▶ **DIRECTIONS FOR THIS TASK**
Give the lines below again exactly, starting with the line that holds "Click the 'or' text above left Select Files" and going on through the line that holds "Screen dimensions: 1446x840".

Stored items:
=-=-=-=-=
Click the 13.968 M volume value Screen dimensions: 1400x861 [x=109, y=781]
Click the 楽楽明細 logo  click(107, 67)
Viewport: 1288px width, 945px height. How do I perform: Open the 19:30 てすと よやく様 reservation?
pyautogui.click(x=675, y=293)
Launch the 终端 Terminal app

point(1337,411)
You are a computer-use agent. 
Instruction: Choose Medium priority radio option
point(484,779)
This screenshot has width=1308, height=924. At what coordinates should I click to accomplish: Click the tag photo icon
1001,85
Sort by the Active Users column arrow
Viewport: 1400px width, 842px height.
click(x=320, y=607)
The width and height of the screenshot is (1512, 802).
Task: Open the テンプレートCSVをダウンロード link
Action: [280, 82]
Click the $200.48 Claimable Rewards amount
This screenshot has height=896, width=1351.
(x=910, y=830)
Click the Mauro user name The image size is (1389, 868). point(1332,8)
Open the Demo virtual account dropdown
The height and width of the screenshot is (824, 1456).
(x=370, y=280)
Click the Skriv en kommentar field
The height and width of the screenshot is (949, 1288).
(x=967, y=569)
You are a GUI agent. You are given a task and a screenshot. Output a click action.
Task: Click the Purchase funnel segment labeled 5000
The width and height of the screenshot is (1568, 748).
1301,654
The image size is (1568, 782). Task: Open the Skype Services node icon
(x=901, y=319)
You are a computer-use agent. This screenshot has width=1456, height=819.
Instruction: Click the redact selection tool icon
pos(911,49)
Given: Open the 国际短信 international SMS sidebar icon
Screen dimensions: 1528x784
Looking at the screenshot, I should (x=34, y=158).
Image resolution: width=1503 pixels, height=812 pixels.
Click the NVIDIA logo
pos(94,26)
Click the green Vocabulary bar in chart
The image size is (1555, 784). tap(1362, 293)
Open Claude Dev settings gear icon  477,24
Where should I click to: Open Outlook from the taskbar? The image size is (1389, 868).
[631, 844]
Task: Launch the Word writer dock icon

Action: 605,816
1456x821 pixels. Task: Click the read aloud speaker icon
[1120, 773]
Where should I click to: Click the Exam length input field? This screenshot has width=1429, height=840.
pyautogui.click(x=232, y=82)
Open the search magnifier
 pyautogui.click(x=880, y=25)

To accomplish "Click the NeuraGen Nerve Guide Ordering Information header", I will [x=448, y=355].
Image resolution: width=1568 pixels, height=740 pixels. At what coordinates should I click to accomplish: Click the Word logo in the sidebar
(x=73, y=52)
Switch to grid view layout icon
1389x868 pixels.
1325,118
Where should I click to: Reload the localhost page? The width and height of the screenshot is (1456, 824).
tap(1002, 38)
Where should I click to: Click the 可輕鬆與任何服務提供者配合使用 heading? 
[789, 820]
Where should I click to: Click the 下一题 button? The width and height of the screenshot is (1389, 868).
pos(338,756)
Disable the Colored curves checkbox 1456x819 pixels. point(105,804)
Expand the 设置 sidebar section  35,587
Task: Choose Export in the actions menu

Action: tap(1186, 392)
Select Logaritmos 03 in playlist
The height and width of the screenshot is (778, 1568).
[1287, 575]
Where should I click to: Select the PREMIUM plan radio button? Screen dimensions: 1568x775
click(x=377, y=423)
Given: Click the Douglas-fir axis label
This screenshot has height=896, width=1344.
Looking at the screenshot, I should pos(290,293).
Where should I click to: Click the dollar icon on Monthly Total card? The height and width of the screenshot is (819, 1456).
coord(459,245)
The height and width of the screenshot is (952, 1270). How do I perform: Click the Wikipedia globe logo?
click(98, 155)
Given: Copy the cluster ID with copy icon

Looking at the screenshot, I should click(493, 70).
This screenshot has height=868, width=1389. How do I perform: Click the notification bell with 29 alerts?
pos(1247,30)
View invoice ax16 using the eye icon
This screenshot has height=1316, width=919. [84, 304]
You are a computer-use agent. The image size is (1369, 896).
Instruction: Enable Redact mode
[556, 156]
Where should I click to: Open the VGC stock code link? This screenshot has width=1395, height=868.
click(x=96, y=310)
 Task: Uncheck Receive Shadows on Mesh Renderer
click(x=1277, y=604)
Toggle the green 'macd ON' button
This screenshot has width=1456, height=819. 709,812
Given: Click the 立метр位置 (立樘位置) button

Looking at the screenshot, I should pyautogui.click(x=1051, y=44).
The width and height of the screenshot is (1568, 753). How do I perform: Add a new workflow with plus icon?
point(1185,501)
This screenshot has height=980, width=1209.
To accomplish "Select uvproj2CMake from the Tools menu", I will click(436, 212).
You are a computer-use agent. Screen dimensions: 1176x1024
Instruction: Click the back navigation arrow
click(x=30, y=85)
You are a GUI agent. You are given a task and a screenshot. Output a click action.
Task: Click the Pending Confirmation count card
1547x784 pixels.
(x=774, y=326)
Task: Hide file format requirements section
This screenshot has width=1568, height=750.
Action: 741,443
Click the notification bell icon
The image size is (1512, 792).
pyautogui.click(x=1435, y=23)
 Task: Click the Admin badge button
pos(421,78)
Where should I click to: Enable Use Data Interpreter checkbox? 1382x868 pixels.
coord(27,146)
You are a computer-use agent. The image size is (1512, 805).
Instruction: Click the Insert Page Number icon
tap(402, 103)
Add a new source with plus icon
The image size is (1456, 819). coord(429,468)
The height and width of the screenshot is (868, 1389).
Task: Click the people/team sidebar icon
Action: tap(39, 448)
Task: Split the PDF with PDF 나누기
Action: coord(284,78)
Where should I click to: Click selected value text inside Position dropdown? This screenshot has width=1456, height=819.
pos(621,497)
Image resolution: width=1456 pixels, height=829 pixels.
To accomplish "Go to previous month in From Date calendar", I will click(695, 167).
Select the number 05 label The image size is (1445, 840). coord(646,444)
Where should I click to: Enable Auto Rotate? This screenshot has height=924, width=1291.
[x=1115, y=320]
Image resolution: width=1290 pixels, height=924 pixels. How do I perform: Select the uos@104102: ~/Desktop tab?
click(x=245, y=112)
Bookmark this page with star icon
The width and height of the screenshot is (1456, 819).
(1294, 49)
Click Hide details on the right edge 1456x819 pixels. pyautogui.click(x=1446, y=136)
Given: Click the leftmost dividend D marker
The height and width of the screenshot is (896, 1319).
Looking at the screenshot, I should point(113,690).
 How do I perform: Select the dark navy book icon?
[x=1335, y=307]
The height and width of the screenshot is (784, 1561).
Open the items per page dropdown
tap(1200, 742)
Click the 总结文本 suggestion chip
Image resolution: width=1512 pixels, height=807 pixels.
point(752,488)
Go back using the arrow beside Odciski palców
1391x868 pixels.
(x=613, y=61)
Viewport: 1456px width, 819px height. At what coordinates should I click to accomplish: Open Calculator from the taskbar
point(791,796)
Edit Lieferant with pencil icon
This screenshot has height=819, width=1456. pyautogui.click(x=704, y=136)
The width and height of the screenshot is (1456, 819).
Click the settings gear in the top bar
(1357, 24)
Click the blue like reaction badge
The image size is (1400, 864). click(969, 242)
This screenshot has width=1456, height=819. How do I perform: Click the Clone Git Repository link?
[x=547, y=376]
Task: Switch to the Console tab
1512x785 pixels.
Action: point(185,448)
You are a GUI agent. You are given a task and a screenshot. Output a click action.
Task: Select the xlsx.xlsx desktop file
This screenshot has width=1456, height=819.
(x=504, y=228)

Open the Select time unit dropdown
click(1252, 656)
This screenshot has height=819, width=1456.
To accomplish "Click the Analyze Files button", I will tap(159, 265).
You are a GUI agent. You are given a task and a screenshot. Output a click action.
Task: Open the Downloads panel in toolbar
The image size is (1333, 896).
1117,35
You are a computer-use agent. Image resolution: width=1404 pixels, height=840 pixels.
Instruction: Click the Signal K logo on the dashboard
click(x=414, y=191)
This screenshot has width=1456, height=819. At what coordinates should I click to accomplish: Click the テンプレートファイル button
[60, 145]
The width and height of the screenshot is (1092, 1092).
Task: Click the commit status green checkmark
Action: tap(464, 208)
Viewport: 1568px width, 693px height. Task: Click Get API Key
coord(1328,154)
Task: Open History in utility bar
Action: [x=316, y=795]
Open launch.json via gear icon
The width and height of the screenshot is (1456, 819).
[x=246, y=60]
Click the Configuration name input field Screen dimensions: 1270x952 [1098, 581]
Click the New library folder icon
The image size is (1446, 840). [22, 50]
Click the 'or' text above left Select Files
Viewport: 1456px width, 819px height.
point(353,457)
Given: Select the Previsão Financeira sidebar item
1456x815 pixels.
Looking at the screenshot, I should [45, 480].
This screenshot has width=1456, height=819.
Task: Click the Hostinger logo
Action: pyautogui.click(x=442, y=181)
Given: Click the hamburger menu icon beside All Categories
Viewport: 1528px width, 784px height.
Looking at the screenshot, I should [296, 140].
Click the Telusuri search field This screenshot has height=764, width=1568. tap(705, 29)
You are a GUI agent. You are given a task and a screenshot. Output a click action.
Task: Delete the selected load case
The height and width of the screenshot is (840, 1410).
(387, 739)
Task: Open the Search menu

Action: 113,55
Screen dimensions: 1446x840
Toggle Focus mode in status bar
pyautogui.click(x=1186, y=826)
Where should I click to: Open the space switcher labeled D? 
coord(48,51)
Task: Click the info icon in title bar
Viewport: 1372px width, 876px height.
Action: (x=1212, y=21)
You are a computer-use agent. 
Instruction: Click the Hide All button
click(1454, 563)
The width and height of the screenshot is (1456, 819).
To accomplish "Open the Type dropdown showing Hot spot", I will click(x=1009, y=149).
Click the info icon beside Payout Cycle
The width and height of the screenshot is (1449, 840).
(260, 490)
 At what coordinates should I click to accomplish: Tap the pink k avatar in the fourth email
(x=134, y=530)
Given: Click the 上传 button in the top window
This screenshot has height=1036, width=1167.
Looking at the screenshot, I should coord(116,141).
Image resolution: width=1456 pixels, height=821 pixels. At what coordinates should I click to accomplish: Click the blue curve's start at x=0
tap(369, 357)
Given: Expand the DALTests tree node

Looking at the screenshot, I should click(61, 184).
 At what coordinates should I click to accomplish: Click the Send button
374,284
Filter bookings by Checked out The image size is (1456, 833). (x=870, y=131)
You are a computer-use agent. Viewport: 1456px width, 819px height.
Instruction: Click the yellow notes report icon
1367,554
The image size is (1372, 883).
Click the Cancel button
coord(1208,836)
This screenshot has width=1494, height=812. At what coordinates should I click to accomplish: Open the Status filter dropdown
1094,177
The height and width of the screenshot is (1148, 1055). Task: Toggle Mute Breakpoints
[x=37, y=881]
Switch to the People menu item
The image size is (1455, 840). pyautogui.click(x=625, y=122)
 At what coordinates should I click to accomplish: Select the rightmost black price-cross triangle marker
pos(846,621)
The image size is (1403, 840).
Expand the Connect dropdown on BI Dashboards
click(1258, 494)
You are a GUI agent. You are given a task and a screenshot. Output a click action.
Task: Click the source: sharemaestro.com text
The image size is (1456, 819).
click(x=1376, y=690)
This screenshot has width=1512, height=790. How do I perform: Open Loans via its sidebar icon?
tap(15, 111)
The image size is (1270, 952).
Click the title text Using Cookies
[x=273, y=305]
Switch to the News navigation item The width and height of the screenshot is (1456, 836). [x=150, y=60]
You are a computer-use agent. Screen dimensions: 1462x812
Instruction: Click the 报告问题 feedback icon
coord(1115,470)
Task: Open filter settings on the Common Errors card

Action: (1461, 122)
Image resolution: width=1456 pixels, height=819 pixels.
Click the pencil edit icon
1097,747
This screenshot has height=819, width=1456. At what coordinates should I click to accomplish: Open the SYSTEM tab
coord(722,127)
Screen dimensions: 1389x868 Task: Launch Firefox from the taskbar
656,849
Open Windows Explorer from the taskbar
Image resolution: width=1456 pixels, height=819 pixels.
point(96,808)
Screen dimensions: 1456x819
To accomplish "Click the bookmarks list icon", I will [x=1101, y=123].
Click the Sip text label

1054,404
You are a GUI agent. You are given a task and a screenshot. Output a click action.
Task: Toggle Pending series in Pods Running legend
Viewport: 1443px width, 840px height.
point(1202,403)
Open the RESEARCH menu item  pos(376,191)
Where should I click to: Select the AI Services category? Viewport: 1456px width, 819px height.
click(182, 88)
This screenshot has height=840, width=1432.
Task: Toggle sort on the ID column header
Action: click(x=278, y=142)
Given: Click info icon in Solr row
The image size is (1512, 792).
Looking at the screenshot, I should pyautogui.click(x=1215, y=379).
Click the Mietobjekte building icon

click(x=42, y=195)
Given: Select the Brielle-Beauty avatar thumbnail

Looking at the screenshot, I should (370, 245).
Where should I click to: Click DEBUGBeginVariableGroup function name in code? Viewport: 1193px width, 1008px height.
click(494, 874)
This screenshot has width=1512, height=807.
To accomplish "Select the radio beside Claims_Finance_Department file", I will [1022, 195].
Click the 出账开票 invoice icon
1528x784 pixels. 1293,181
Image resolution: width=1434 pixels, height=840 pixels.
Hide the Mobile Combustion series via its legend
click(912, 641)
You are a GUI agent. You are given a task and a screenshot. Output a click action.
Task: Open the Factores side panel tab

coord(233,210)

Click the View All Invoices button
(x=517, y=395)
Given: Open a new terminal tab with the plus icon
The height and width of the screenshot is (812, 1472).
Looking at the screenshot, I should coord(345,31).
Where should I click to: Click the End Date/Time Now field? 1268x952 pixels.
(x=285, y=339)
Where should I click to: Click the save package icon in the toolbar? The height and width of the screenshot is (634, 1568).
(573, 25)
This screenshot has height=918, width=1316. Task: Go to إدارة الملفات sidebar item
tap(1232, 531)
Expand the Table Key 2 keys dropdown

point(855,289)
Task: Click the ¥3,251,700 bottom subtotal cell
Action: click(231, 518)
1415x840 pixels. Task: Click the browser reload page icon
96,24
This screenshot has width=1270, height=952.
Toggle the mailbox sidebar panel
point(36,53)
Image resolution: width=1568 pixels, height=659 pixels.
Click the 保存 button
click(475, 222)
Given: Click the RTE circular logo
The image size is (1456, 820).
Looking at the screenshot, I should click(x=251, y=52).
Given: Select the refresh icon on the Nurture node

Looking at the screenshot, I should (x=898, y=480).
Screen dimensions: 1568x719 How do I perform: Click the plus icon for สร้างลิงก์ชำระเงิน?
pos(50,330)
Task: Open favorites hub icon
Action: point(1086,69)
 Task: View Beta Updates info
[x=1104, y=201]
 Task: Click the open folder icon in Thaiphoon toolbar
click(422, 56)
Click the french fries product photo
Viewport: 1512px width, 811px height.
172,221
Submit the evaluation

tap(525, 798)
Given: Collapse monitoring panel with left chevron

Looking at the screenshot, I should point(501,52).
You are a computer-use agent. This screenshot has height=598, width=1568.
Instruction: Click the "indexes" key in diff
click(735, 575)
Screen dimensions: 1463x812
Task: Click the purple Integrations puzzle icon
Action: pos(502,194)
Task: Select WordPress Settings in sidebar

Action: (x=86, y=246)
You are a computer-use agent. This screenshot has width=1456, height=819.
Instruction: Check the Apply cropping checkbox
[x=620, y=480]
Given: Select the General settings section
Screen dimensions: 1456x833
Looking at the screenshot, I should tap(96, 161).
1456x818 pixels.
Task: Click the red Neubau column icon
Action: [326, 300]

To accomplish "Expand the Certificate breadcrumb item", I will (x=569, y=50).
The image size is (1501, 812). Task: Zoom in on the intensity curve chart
=-=-=-=-=
▶ **EXERCISE RESULT**
Click the 'or' text above left Select Files
Viewport: 1456px width, 819px height.
point(353,457)
Given: Select the Previsão Financeira sidebar item
1456x815 pixels.
Looking at the screenshot, I should [45, 480].
This screenshot has width=1456, height=819.
Task: Click the Hostinger logo
Action: pyautogui.click(x=442, y=181)
Given: Click the hamburger menu icon beside All Categories
Viewport: 1528px width, 784px height.
Looking at the screenshot, I should [296, 140].
Click the Telusuri search field This screenshot has height=764, width=1568. tap(705, 29)
You are a GUI agent. You are given a task and a screenshot. Output a click action.
Task: Delete the selected load case
The height and width of the screenshot is (840, 1410).
(387, 739)
Task: Open the Search menu

Action: 113,55
Screen dimensions: 1446x840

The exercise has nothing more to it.